Hiebert also argues that Dr. Burstin’s report and live testimony demonstrate that he was legally insane. The district court specifically noted that Dr. Burstin had opined that Hiebert could not appreciate the wrongfulness of his acts, but found that in light of the evidence Dr. Burstin’s opinion was not credible.2 We will not disturb this finding, for credibility determinations are left to the trier of fact. See, e.g., United States v. Jackson, 959 F.2d 81, 82 (8th Cir.), cert. denied, — U.S. -, 113 S.Ct. 155, 121 L.Ed.2d 105 (1992); United States v. Manning, 787 F.2d 431, 435 (8th Cir.1986).
In sum, then, we conclude that the district court did not clearly err in finding that Hie-bert had not established an insanity defense by clear and convincing evidence.

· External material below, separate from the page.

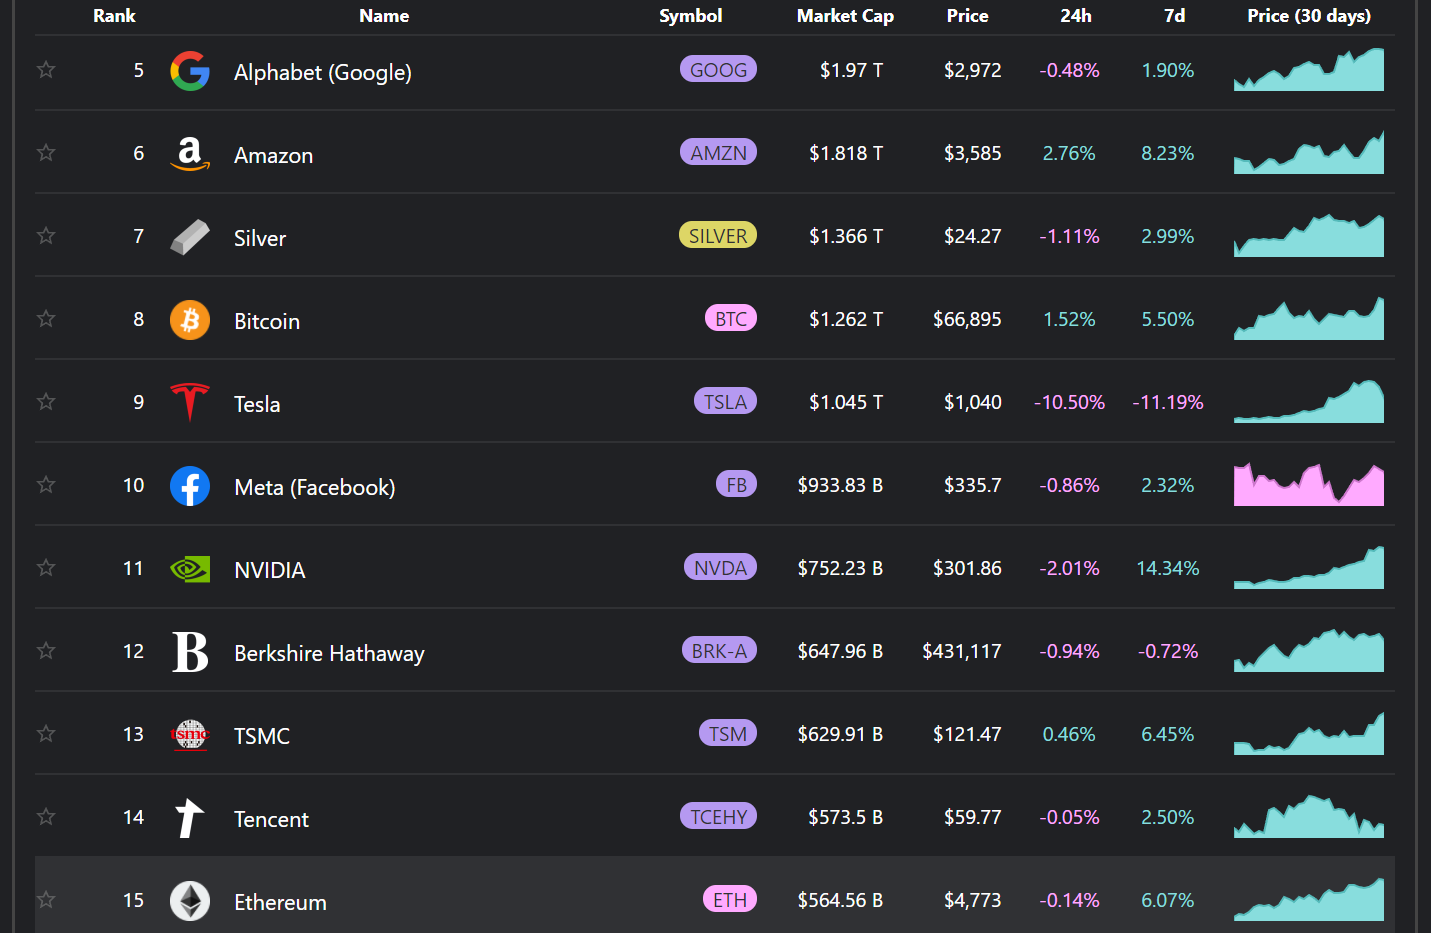Viewport: 1431px width, 933px height.
Task: Click the orange Bitcoin logo icon
Action: 189,320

B. Felon-in-possession Conviction
Hiebert last argues that the district court erred in denying his motion for judgment of acquittal on the count charging him with possessing the .22 caliber rifle found in the pick-up truck. He contends that the government failed to prove that he possessed the firearm. For the purposes of section 922(g)(1), possession of the firearm may be constructive. United States v. Boykin, 986 F.2d 270, 274 (8th Cir.), cert. denied, —— U.S. -, 114 S.Ct. 241, 126 L.Ed.2d 195 (1993); United States v. Eldridge, 984 F.2d 943, 946 (8th Cir.1993). An individual constructively possesses a firearm if he owns it or has control or dominion over it. Boykin, 986 F.2d at 274; Eldridge, 984 F.2d at 946. The district court found that Hiebert had been in constructive possession of the rifle, a finding we review only for clear error. United States v. Miscellaneous Fireams & Am*1009munition, 945 F.2d 239, 240 (8th Cir.1991). We find no such error here. Hiebert had control over the rifle, as it was found in the vehicle that he was driving. See Eldridge, 984 F.2d at 946 (finding that a defendant had control over firearms found in the trunk of a borrowed car that he was driving).
The convictions are affirmed.

. The Honorable Russell G. Clark, Senior United States District Judge for the Western District of Missouri.

. Although the district court apparently considered Dr. Burstin’s opinion concerning Hiebert’s inability to appreciate the wrongfulness of his conduct, we note that a mental-health expert's opinion that a defendant was unable to appreciate. the wrongfulness of his actions is inadmissible under Federal Rule of Evidence 704(b). United States v. Kristiansen, 901 F.2d 1463, 1466 (8th Cir.1990).